Trabzon kentinin kaderini temelinden değiştirecek olan ve halen tartışılan TANJANT YOLU bu planın önerisidir. Planda kentin güney arterlerini karşılayacak ve köylere dağılacak yolları hayata geçirmesi istenen bu yol daha sonradan kenti ikiye kesen, ulaşımı çözmeyen, tersine kazaları arttıran, yayaları tedirgin eden bir yol halinde gerçekleşmiştir (Resim 3–4). Oysa tanjant yolun sivil yapılara zarar verme olasılığı dahi akademik yaşamımızı ne kadar çok meşgul etmişti.
Yerel yönetimlerin tıpkı Osmanlı dönemlerinde olduğu gibi yeni âyandan çekinmeleri sonucunda bu mantıksız yol hayata geçmiştir. Eğer planda önerildiği biçimiyle gerçekleşirse imiş şoförler taşımacılıkta daha çok benzin yakarlarmış! Kent kararları böyle mi verilir?
Resim 3–4.Artık kentlinin algı alanından çıkan Boztepe ve ulaşım sorunlarını çözmek yerine arttıran Tanjant Yol viyadükü.
Yarışmayı kazanan ekibin üyeleri bile artık projeyi tanımadıklarını çeşitli oturumlarda beyan etmişlerdir. Aynı ayanlar arkalarına bilinmez hangi (!) güçleri alarak bu gün de kentin araç geçemez hale gelmiş Uzunsokak’ının yaya arteri haline gelmesine direniyorlar (Resim 5 ). Şoförler ve Otomobiller Odası Başkanı “Eğer şehir içi ulaşımda özelleştirme söz konusu olursa, bizden başkası bu ihaleyi alamaz” derken nasıl bir tehdit savuruyor?

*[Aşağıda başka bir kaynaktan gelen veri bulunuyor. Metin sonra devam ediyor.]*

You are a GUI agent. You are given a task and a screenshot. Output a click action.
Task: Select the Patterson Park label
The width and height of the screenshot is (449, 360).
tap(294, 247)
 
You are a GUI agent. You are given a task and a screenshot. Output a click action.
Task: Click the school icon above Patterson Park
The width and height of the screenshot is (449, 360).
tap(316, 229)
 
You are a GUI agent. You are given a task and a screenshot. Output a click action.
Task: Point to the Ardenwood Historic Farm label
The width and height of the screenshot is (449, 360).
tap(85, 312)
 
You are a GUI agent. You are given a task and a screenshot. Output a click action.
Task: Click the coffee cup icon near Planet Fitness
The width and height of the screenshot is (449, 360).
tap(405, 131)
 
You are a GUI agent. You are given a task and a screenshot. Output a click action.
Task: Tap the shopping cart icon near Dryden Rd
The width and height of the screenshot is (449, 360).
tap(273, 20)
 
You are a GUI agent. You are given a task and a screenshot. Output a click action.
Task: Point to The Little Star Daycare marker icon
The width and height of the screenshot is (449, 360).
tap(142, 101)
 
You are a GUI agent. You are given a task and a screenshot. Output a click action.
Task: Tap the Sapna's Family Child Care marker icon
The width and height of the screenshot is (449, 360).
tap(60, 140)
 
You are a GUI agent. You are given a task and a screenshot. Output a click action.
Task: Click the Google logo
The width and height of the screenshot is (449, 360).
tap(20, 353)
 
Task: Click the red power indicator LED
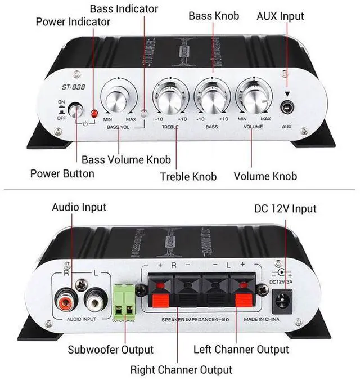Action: click(94, 115)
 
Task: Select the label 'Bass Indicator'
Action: click(124, 8)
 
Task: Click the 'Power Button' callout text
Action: click(62, 173)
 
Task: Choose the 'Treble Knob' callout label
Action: click(188, 176)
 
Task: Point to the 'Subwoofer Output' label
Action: click(110, 350)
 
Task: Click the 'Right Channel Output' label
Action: click(181, 370)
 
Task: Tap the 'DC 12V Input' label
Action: click(285, 209)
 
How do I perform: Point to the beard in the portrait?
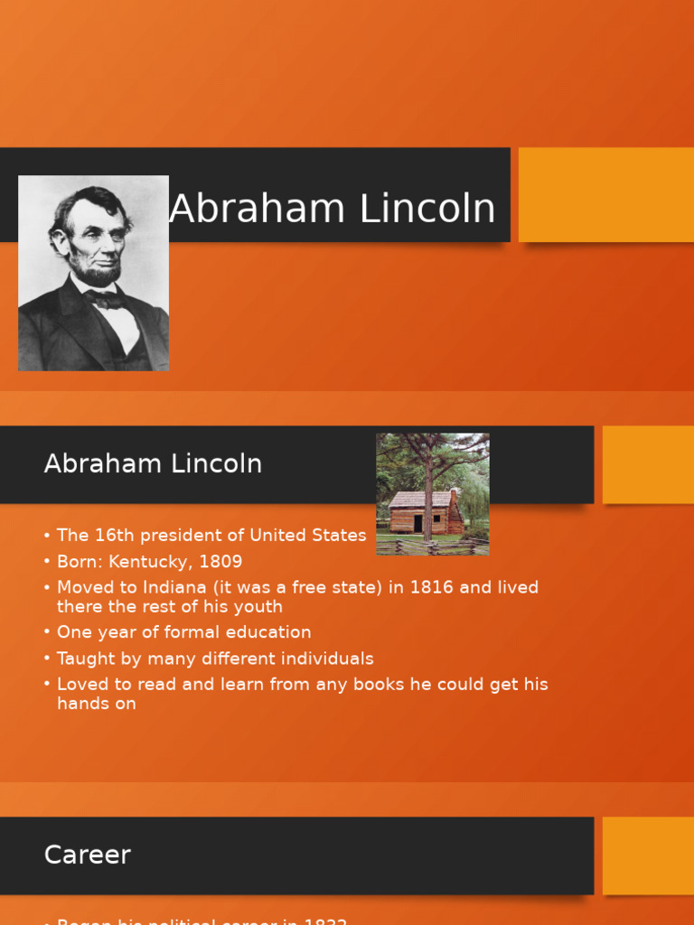click(x=100, y=268)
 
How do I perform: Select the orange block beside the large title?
click(x=605, y=195)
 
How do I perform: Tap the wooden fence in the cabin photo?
click(x=434, y=547)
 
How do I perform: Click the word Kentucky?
click(x=151, y=562)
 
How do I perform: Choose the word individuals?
click(x=326, y=659)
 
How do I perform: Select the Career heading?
click(x=88, y=855)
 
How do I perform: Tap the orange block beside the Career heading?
click(x=648, y=855)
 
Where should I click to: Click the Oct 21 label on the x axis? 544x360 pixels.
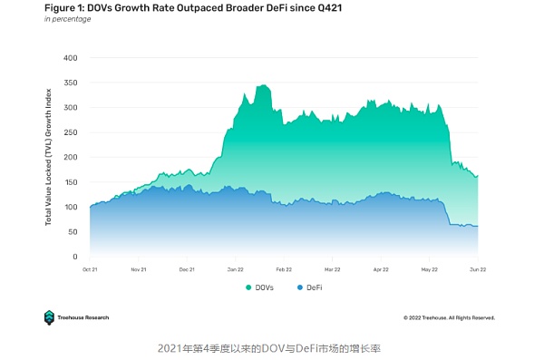[91, 269]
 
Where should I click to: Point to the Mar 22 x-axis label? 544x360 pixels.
[332, 269]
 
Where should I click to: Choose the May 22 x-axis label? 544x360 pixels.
[429, 269]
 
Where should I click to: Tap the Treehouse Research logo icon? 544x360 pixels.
[50, 317]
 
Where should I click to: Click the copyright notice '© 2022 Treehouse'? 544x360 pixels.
[449, 317]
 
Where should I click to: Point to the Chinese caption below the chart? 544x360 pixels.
[272, 347]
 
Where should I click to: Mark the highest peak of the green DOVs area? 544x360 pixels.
[264, 85]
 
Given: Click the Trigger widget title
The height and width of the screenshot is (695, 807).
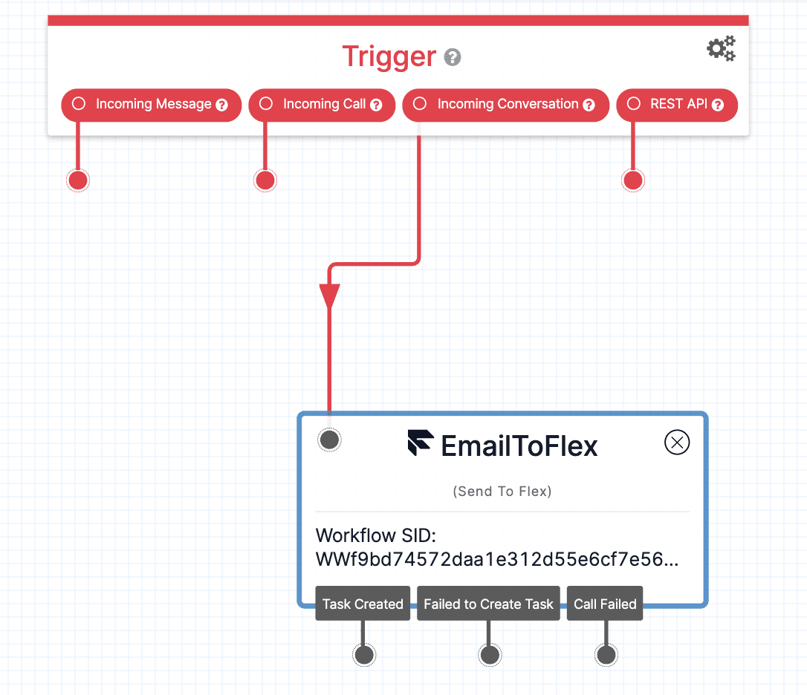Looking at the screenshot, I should click(x=389, y=57).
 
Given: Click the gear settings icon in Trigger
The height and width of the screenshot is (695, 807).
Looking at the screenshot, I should click(x=720, y=49).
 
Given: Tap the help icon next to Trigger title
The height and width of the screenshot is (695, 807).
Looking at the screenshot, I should click(x=452, y=58).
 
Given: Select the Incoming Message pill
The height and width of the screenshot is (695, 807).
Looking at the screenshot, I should click(x=151, y=105).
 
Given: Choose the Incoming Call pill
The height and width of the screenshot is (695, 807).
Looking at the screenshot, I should click(x=322, y=105).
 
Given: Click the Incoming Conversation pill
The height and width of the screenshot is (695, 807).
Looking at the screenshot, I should click(x=505, y=105).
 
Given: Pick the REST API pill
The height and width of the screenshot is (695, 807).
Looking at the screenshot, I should click(x=677, y=105).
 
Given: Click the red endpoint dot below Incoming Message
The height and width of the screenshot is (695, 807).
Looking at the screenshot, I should click(x=78, y=180).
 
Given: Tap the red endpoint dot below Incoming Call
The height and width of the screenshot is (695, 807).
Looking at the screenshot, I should click(x=265, y=180).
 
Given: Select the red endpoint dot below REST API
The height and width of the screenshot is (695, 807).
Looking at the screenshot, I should click(x=633, y=180).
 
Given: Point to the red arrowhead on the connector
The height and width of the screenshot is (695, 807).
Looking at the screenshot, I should click(x=329, y=296).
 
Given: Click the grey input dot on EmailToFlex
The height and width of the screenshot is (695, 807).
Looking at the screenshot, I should click(x=329, y=440).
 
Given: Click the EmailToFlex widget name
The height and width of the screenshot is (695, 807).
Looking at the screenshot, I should click(x=519, y=446).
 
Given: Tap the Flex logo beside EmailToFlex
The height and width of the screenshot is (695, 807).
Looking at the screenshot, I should click(x=420, y=443).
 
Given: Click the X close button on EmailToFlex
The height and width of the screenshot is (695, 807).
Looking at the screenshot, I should click(x=676, y=443).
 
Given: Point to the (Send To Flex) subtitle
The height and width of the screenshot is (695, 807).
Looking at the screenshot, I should click(x=502, y=492).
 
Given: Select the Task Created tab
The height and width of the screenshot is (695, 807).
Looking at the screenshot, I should click(x=363, y=604).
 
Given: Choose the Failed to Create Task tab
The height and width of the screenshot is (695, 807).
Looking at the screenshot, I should click(x=488, y=604).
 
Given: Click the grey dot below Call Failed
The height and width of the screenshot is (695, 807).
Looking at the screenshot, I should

Yine bu 1970 yılı planında Ortahisar ve Pazarkapı mahallelerini de içine alan koruma bölgeleri belirlenmiş, bu alanlarda yapılaşmaya sınırlandırmalar getirilmiştir. Ama Ortahisar’da koruma altına alınmış görünen 33 adet sivil mimari örneğin sadece 4 adedi son dönemlerde görev yapmış koruma kurullarının tacizinden kendini koruyabilmiştir! Burada Trabzon’un bu günkü nüfusunun nasıl bütün güzel şeyleri engelleyici bir dayanışma ruhu içinde olduğunu, yerel kurul üyeleriyle bağlantılı olarak kendi çıkarları doğrultusunda, daha çok kat, daha çok kira geliri, daha yüksek statü gibi ‘gelenekten gelme’ güç, gelir, olanak istemi içinde olduğunu görüyoruz. İşbirlikçileri olan kurul üyeleri (birçoğunu tenzih ederim) ile bölge halkının kent etiğine aykırı uzlaşımları merkezi otoritelerin beklentilerine aykırı ve engellenemez bir biçimde yıllardır yaşama geçiyor. Mimarlar odasının halk adına yaptığı yasal başvurular hep sonuçsuz kalmıştır. Tüketici istemleri yargıyı dahi etkisi altına alacak güçte oluyor. Osmanlı boşuna kadıları merkezden atamıyormuş!!! Feodal yapının içinden gelmiş davranış bozuklukları siyasallardan çeşitli konularda yardım dilenirken dalkavukluğa varıyor, diğer yandan örtük bir biçimde idari kurumların işlevleri sekteye uğratılıyor ve gözlerimizin önünde tüm kentliye ait olan önemli bir meta-KENT-giderek yok oluyor (Resim 6–8).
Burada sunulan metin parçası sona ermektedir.